Excerpted text ::
You’ve read a lot about ISB placements. But what’s the truth about international placements at ISB? How does it work? Does the ISB exchange program experience help in getting a job abroad after PGP?
ISB PGP grad, Ritesh Jaiswal, would be the best person to answer these questions. He not only attended an exchange program at an ivy league university in USA, but also went on to take up an international job in corporate strategy after graduating.
But it didn’t fall in place as you’re probably thinking.
This one’s a long read. But it’s packed with useful tips and details on how you can improve your chances of getting placed overseas after graduating from ISB, or any top Indian MBA program for that matter.
I am a happy-go-lucky and enthusiastically chatty person who never says no to an extra-foamed cup of coffee. If you are on a lookout for a mountain-travelling and food-hogging buddy, you’ve earned yourself my company.
Composing borderline-grim poems on Marine Drive, experimenting with mushrooms in my kitchen, and pretending to be a singer in my lonesome are some of my favourite activities.
Prior to pursuing my PGP at the Indian School of Business, I worked as a Project Manager and a CSR Consultant. Graduating in Electrical and Electronics Engineering from BITS Pilani, I’d developed a sharp analytical acumen and an eye for granularity, skills that proved indispensable to my work.
Scaling PAN-India IT projects that improved retail efficiencies and driving grass-level impact through shared-value initiatives stimulated my drive to evolve into a strategist. I dreamt of designing sustainable strategies and conceptualizing impactful projects, dreams that could be materialized through an MBA program.
A natural bottom-up thinker, I faced no issues in untangling ground-level implementation challenges.
However, the realization that a skilled strategist must also be adept at a top-down view of things sensitized me on the reliance of my plans on a well-crafted MBA program.

Recorded data ::
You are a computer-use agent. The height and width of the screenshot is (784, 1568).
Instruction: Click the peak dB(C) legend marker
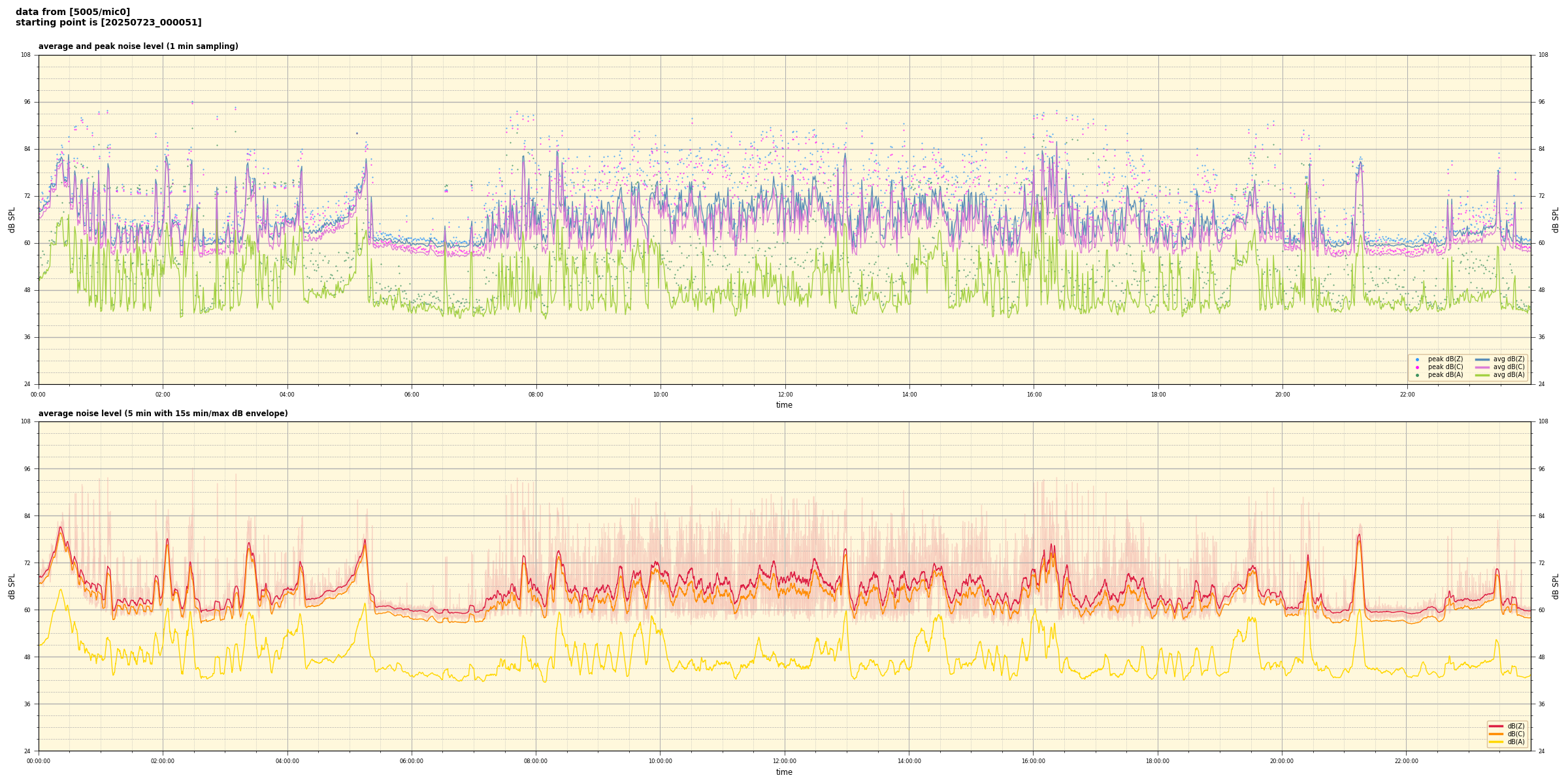1417,367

Tasks to carry out ::
- A) According to the article on ISB international placements, what field was the international job that Ritesh Jaiswal took up after graduating?
- B) From the article on ISB international placements, extract the part that opens with the words containing "ISB PGP grad, Ritesh" and closes with "you’re probably thinking.".

Solutions per task ::
- A) Corporate strategy.

- B)
ISB PGP grad, Ritesh Jaiswal, would be the best person to answer these questions. He not only attended an exchange program at an ivy league university in USA, but also went on to take up an international job in corporate strategy after graduating.
But it didn’t fall in place as you’re probably thinking.